A tale told from multiple perspectives traces the complicated relationship between Ann and Wade on a rugged landscape and how they came together in the aftermath of his first wife's imprisonment for a violent murder.
What holds America together? In this classic work, Russell Kirk identifies the beliefs and institutions that have nurtured the American soul and commonwealth. Beginning with the Hebrew prophets, Kirk examines in dramatic fashion the sources of American order. His analytical narrative might be called a "tale of five cities": Jerusalem, Athens, Rome, London, and Philadelphia. For an understanding of the significance of America in the twenty-first century, Russell Kirk's masterpiece on the history of American civilization is unsurpassed.

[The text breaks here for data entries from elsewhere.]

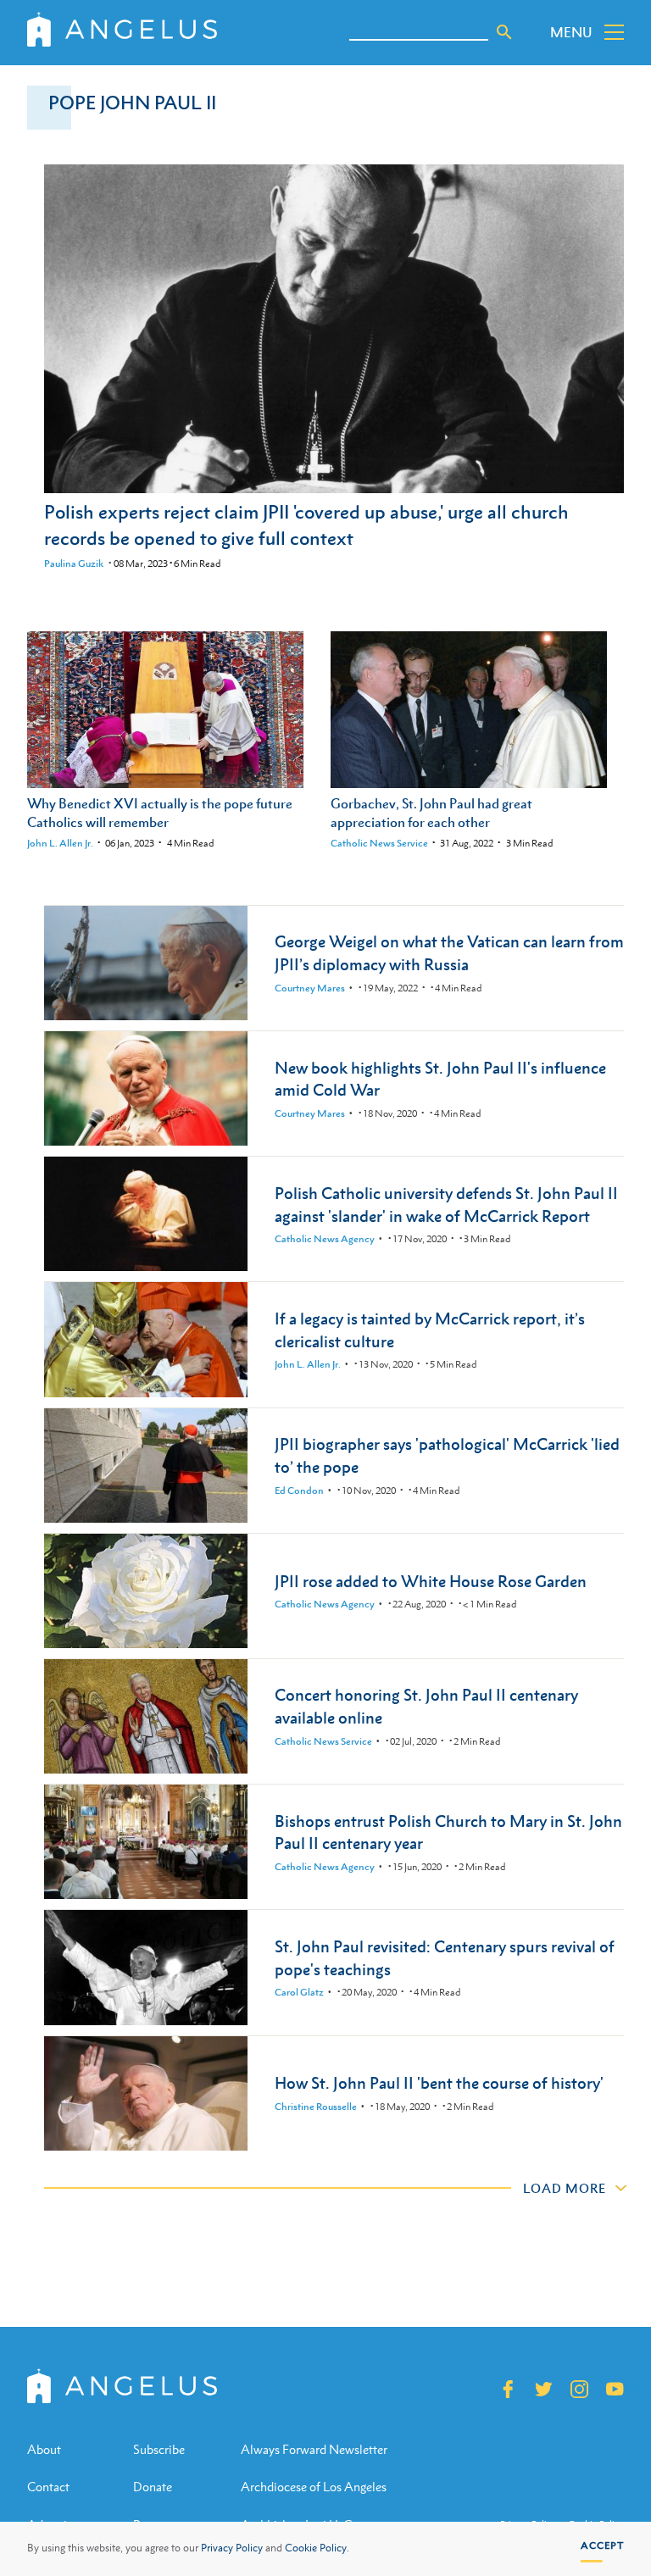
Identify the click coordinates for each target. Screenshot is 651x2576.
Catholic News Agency (325, 1239)
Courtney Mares (310, 988)
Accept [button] (602, 2545)
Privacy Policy (232, 2548)
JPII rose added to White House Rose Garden (431, 1581)
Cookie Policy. (317, 2548)
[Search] (504, 32)
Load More (564, 2188)
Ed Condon (299, 1490)
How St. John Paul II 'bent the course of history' (439, 2082)
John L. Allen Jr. (60, 843)
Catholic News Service (379, 843)
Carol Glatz (299, 1992)
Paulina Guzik (73, 563)
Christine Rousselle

Published simultaneously in Britain and America to mark the fiftieth anniversary of the death of T. S. Eliot, this major biography traces the life of the twentieth century’s most important poet from his childhood in the ragtime city of St Louis right up to the publication of his most famous poem, The Waste Land. Meticulously detailed and incisively written, Young Eliot portrays a brilliant, shy and wounded American who defied his parents’ wishes and committed himself to life as an immigrant in England, authoring work astonishing in its scope and hurt. Quoting extensively from poetry and prose as well as drawing on new interviews, archives, and previously undisclosed memoirs, Robert Crawford shows how Eliot’s background in Missouri, Massachusetts and Paris made him a lightning conductor for modernity. Most impressively, Young Eliot shows how deeply personal were the experiences underlying masterpieces from ‘The Love Song of J. Alfred Prufrock’ to The Waste Land. T. S. Eliot wanted no biography written, but this book reveals him in all his vulnerable complexity as student and lover, stink-bomber, banker and philosopher, but most of all as an epoch-shaping poet struggling to make art among personal disasters.